● ENTRIES PROVIDED:
_ _ _ _ _

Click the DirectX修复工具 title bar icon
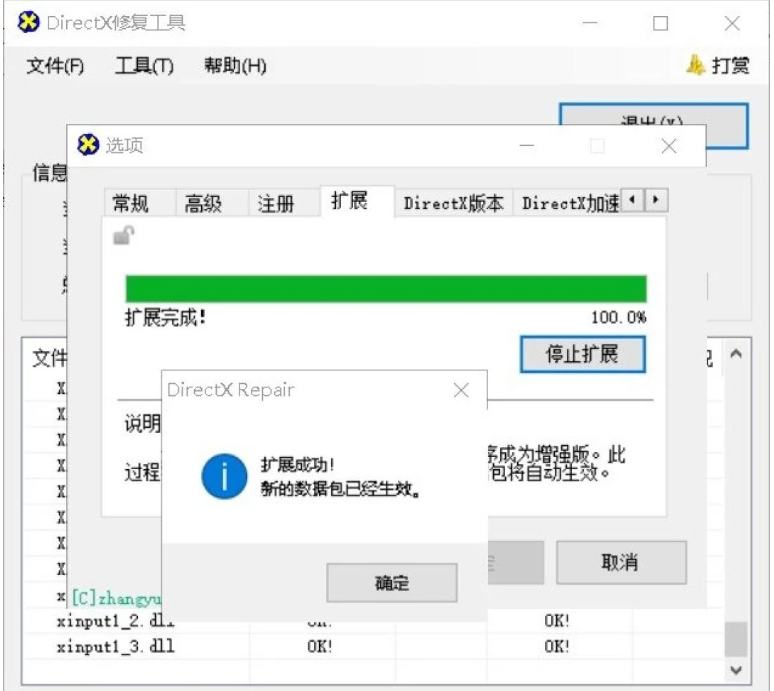Viewport: 774px width, 691px height. [30, 22]
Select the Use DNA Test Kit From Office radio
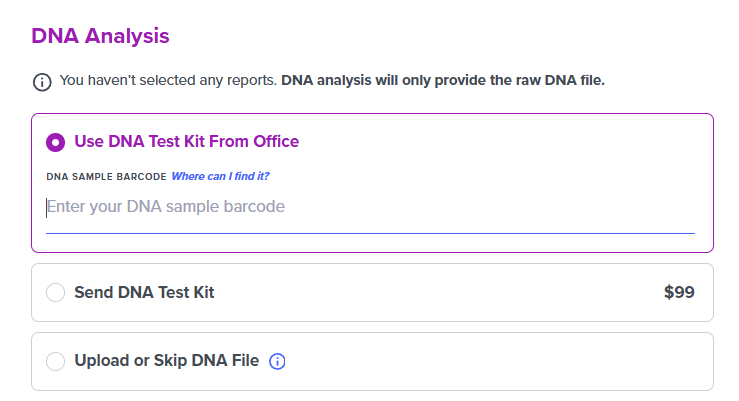The width and height of the screenshot is (739, 401). [56, 142]
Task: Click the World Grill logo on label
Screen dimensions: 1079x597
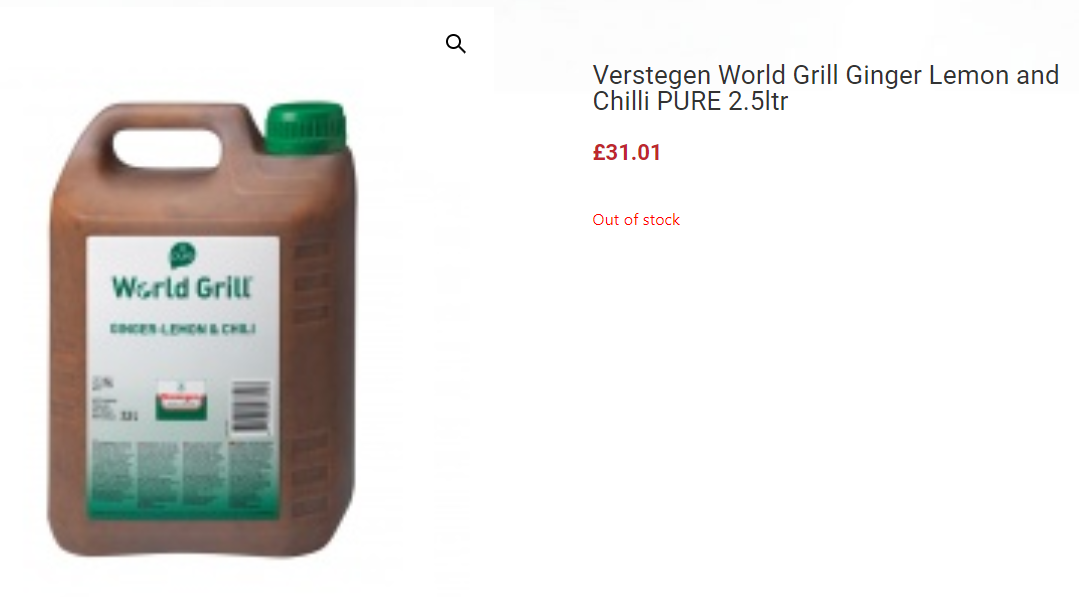Action: click(x=182, y=287)
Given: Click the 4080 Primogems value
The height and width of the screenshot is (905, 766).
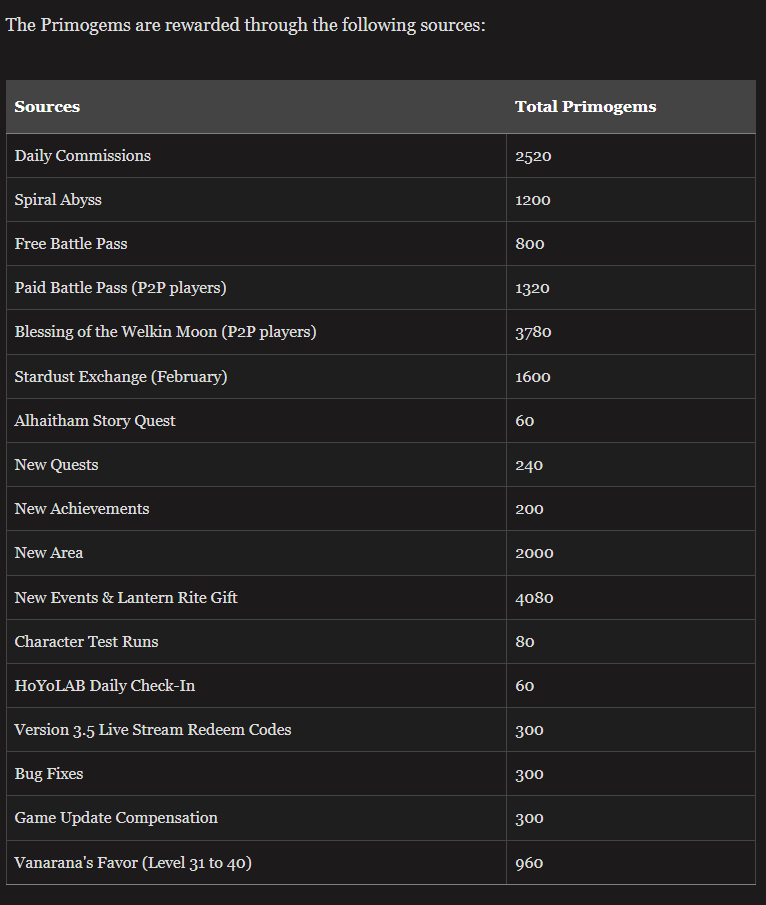Looking at the screenshot, I should pyautogui.click(x=534, y=598).
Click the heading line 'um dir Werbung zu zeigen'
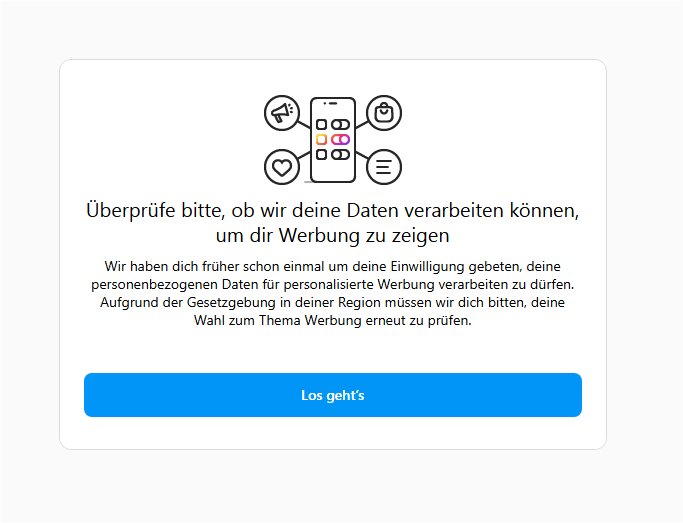Viewport: 683px width, 523px height. [333, 236]

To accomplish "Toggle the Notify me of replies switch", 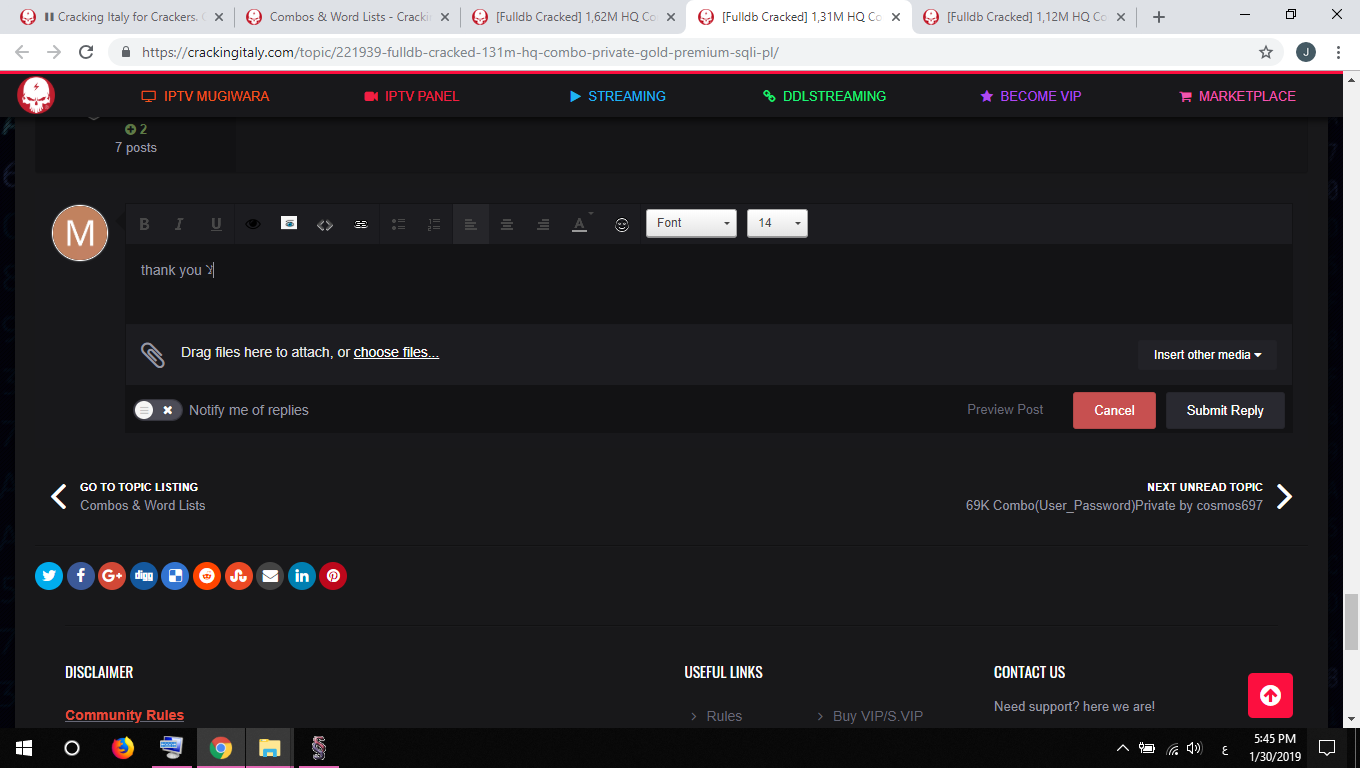I will pyautogui.click(x=157, y=410).
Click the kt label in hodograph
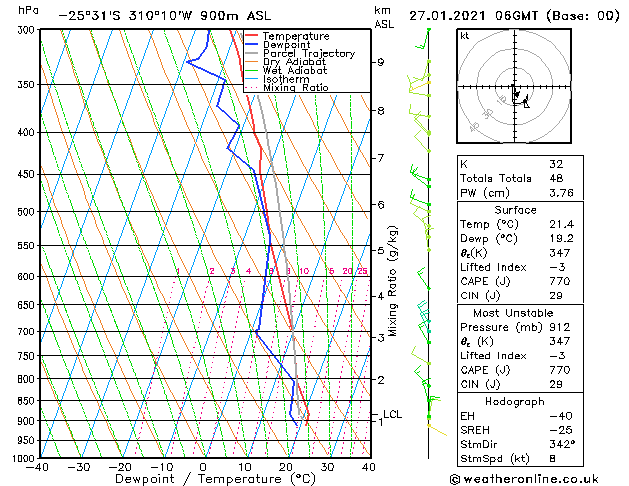 (x=465, y=36)
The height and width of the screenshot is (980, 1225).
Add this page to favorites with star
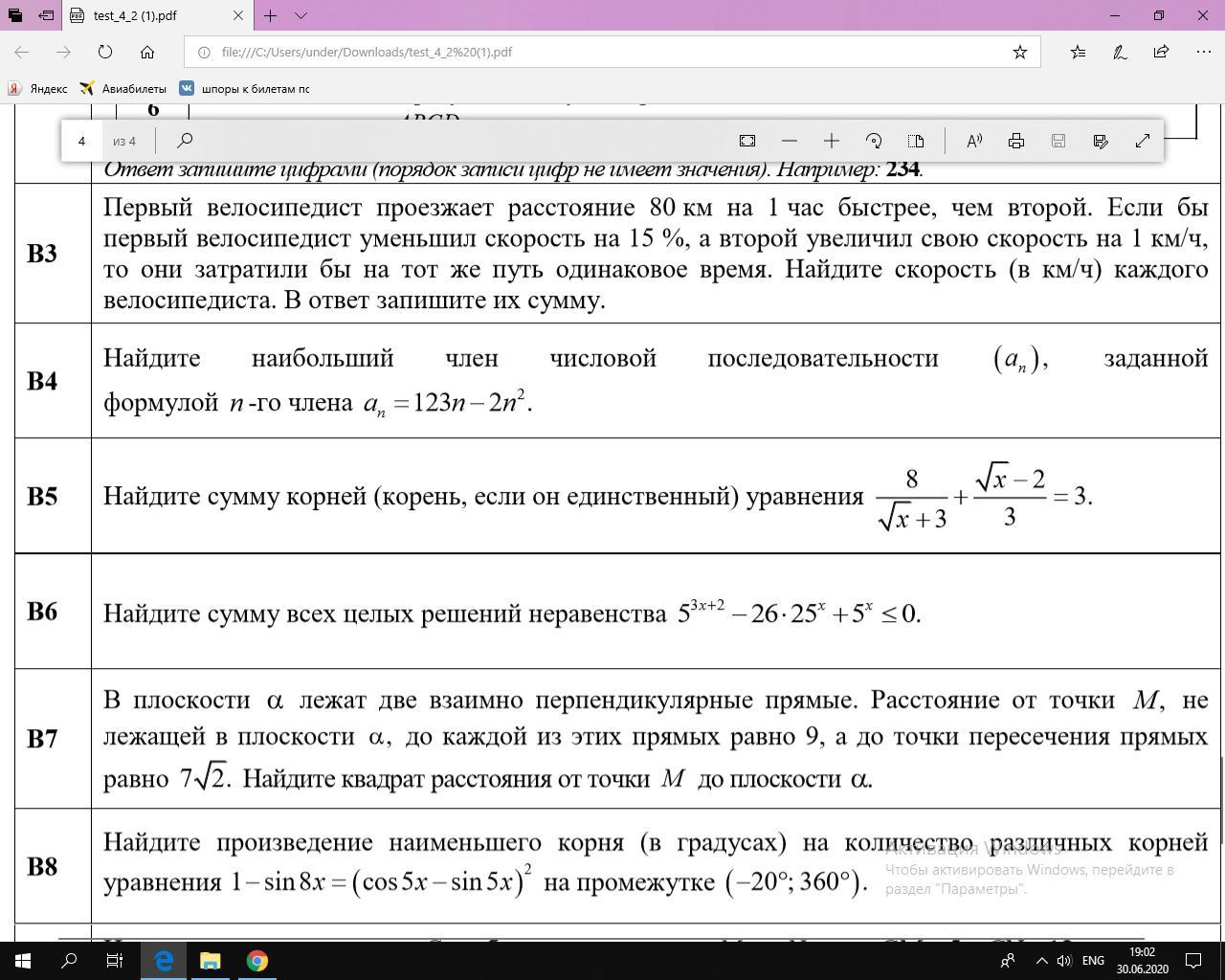(x=1020, y=52)
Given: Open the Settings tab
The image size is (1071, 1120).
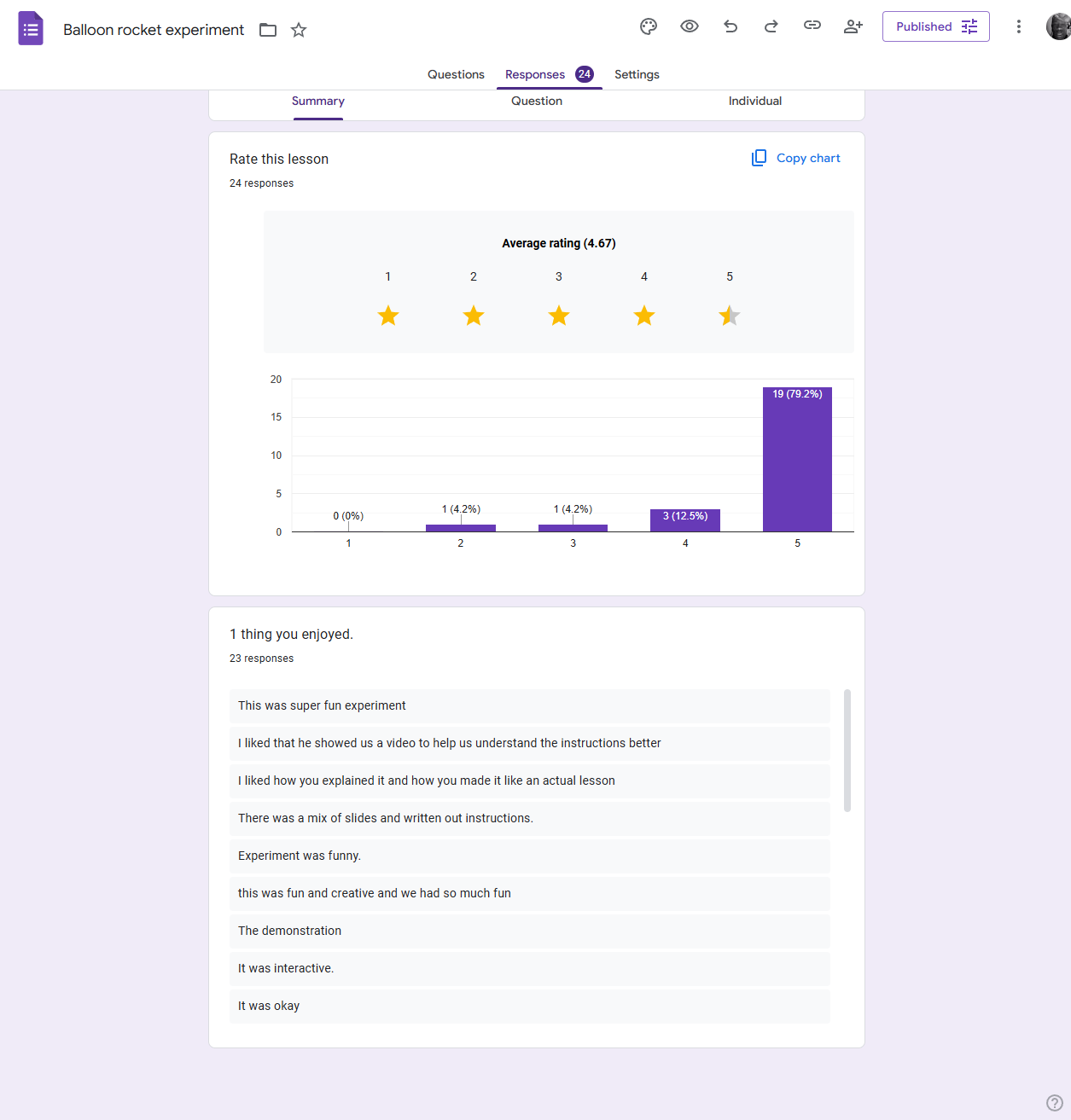Looking at the screenshot, I should click(x=637, y=74).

_ _ _ _ _

● WORK ORDER: Every line above with the string "Given" in it needs to be copied.

● SOLUTION TO THIS EXERCISE:
Given: Click the 4080 Primogems value
Given: Open the Settings tab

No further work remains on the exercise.